● What is required
Quote every one of the following records verbatim, line for line.

■ ■ ■ ■ ■ ■ ■

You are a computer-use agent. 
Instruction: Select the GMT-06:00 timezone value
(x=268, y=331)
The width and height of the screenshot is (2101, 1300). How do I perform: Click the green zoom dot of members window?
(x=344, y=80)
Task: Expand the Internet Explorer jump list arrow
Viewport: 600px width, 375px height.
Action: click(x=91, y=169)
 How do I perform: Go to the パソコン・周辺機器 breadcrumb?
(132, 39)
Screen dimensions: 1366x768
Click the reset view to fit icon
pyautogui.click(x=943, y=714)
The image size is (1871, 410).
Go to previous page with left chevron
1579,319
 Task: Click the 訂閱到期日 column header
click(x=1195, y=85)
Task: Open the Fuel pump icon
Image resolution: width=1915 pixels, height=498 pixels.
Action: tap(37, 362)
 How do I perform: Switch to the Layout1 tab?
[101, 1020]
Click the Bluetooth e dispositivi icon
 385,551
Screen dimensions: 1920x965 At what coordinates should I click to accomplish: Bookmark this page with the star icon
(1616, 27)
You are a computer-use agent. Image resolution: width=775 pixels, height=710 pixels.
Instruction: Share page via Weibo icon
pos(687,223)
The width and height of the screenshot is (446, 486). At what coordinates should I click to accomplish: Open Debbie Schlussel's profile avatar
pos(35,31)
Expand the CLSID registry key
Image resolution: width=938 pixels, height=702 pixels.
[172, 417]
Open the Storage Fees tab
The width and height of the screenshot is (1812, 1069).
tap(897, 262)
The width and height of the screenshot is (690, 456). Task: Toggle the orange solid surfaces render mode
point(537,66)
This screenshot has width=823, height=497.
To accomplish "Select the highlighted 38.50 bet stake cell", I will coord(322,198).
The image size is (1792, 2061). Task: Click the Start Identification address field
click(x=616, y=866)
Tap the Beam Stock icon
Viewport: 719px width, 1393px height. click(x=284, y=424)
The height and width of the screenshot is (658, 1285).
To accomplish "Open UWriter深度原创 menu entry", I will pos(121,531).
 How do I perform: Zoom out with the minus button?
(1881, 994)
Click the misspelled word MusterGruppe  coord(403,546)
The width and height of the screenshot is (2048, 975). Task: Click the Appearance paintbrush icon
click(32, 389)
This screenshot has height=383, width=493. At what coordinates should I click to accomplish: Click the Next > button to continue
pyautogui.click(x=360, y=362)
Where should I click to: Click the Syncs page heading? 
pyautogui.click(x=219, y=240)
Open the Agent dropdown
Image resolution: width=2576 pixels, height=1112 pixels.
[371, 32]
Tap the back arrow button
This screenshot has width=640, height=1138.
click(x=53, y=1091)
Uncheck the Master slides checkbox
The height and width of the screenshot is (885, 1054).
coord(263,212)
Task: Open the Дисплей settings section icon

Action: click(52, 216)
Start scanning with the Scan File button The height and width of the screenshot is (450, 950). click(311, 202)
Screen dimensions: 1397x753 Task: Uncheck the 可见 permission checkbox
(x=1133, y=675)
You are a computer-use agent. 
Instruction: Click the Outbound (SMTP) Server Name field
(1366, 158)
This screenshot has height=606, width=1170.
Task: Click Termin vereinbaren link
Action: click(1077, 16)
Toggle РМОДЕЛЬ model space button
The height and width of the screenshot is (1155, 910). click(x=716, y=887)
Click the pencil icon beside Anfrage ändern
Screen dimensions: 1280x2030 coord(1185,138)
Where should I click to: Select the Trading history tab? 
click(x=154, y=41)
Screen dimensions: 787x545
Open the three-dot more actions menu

■ ■ ■ ■ ■ ■ ■

● Answer to the problem
You are a computer-use agent. 
Instruction: Select the GMT-06:00 timezone value
(x=268, y=331)
The width and height of the screenshot is (2101, 1300). How do I perform: Click the green zoom dot of members window?
(x=344, y=80)
Task: Expand the Internet Explorer jump list arrow
Viewport: 600px width, 375px height.
Action: click(x=91, y=169)
 How do I perform: Go to the パソコン・周辺機器 breadcrumb?
(132, 39)
Screen dimensions: 1366x768
Click the reset view to fit icon
pyautogui.click(x=943, y=714)
The image size is (1871, 410).
Go to previous page with left chevron
1579,319
 Task: Click the 訂閱到期日 column header
click(x=1195, y=85)
Task: Open the Fuel pump icon
Image resolution: width=1915 pixels, height=498 pixels.
Action: tap(37, 362)
 How do I perform: Switch to the Layout1 tab?
[101, 1020]
Click the Bluetooth e dispositivi icon
 385,551
Screen dimensions: 1920x965 At what coordinates should I click to accomplish: Bookmark this page with the star icon
(1616, 27)
You are a computer-use agent. Image resolution: width=775 pixels, height=710 pixels.
Instruction: Share page via Weibo icon
pos(687,223)
The width and height of the screenshot is (446, 486). At what coordinates should I click to accomplish: Open Debbie Schlussel's profile avatar
pos(35,31)
Expand the CLSID registry key
Image resolution: width=938 pixels, height=702 pixels.
[172, 417]
Open the Storage Fees tab
The width and height of the screenshot is (1812, 1069).
tap(897, 262)
The width and height of the screenshot is (690, 456). Task: Toggle the orange solid surfaces render mode
point(537,66)
This screenshot has width=823, height=497.
To accomplish "Select the highlighted 38.50 bet stake cell", I will coord(322,198).
The image size is (1792, 2061). Task: Click the Start Identification address field
click(x=616, y=866)
Tap the Beam Stock icon
Viewport: 719px width, 1393px height. click(x=284, y=424)
The height and width of the screenshot is (658, 1285).
To accomplish "Open UWriter深度原创 menu entry", I will pos(121,531).
 How do I perform: Zoom out with the minus button?
(1881, 994)
Click the misspelled word MusterGruppe  coord(403,546)
The width and height of the screenshot is (2048, 975). Task: Click the Appearance paintbrush icon
click(32, 389)
This screenshot has height=383, width=493. At what coordinates should I click to accomplish: Click the Next > button to continue
pyautogui.click(x=360, y=362)
Where should I click to: Click the Syncs page heading? 
pyautogui.click(x=219, y=240)
Open the Agent dropdown
Image resolution: width=2576 pixels, height=1112 pixels.
[371, 32]
Tap the back arrow button
This screenshot has width=640, height=1138.
click(x=53, y=1091)
Uncheck the Master slides checkbox
The height and width of the screenshot is (885, 1054).
coord(263,212)
Task: Open the Дисплей settings section icon

Action: click(52, 216)
Start scanning with the Scan File button The height and width of the screenshot is (450, 950). click(311, 202)
Screen dimensions: 1397x753 Task: Uncheck the 可见 permission checkbox
(x=1133, y=675)
You are a computer-use agent. 
Instruction: Click the Outbound (SMTP) Server Name field
(1366, 158)
This screenshot has height=606, width=1170.
Task: Click Termin vereinbaren link
Action: click(1077, 16)
Toggle РМОДЕЛЬ model space button
The height and width of the screenshot is (1155, 910). click(x=716, y=887)
Click the pencil icon beside Anfrage ändern
Screen dimensions: 1280x2030 coord(1185,138)
Where should I click to: Select the Trading history tab? 
click(x=154, y=41)
Screen dimensions: 787x545
Open the three-dot more actions menu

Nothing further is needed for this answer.